§ Work task: Reproduce word for word the lines between the one containing "Where should I" and the end of the entries below, both inclusive; leave out pictures.
(Record set)
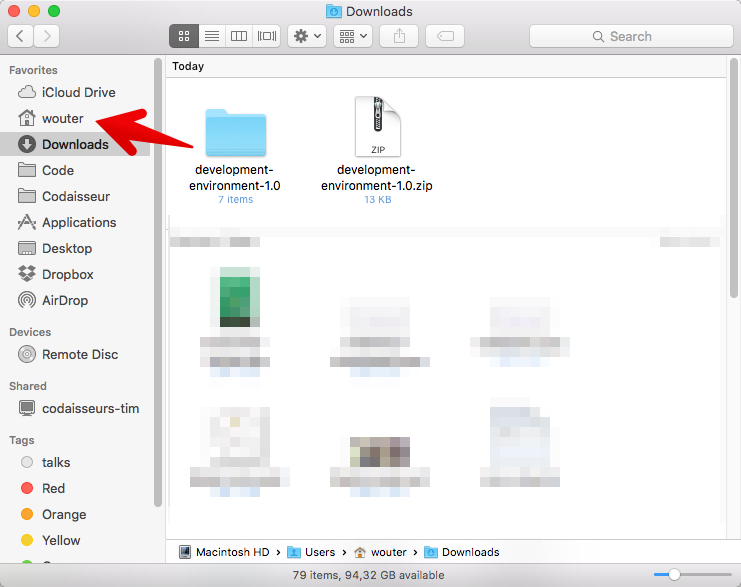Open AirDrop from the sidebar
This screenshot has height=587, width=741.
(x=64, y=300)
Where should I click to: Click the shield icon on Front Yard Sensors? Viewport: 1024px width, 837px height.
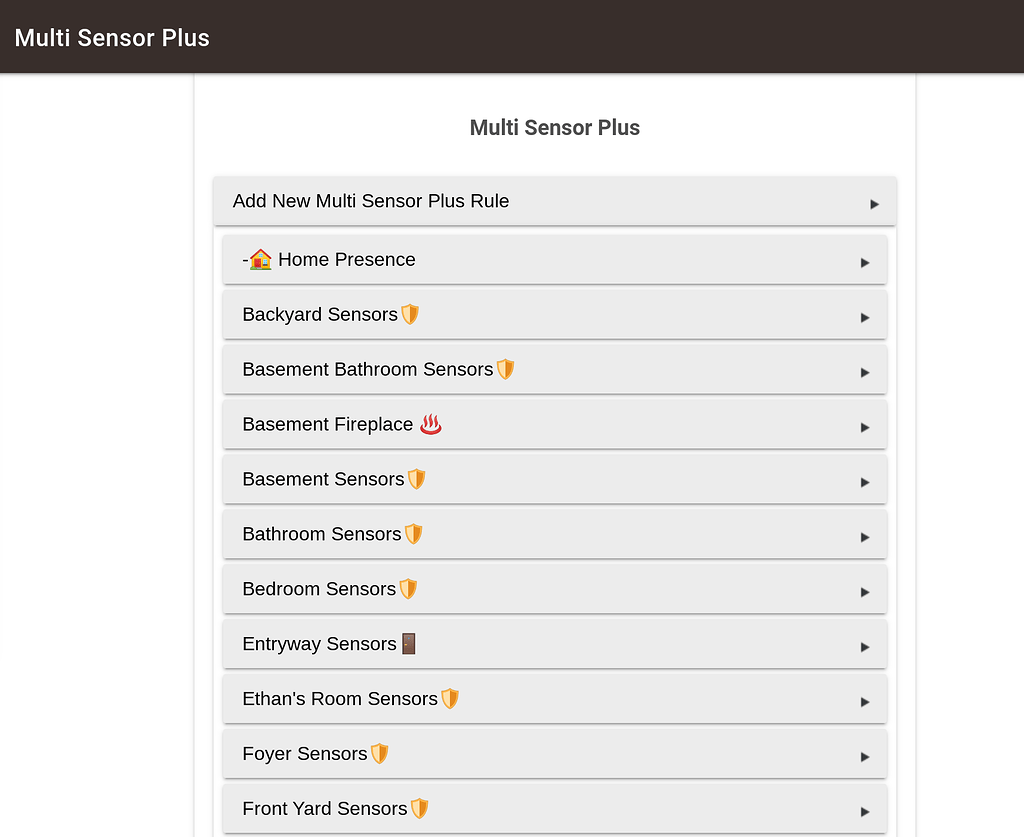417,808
(End Record set)
§ Solution to the exercise:
Where should I click to: Click the shield icon on Front Yard Sensors? Viewport: 1024px width, 837px height.
417,808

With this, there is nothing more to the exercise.